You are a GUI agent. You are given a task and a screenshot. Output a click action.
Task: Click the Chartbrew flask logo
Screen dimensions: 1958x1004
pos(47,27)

▬▬▬

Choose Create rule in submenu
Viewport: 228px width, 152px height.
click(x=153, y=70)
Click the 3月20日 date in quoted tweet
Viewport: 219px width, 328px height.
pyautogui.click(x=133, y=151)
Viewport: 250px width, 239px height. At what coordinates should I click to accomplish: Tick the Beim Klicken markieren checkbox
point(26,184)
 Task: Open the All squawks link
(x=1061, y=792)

▬▬▬

REQUIRED WORK - Quote the records exactly, from the line containing "Click the 3月20日 date in quoted tweet" through the line containing "(x=1061, y=792)".

RESULT -
Click the 3月20日 date in quoted tweet
Viewport: 219px width, 328px height.
pyautogui.click(x=133, y=151)
Viewport: 250px width, 239px height. At what coordinates should I click to accomplish: Tick the Beim Klicken markieren checkbox
point(26,184)
 Task: Open the All squawks link
(x=1061, y=792)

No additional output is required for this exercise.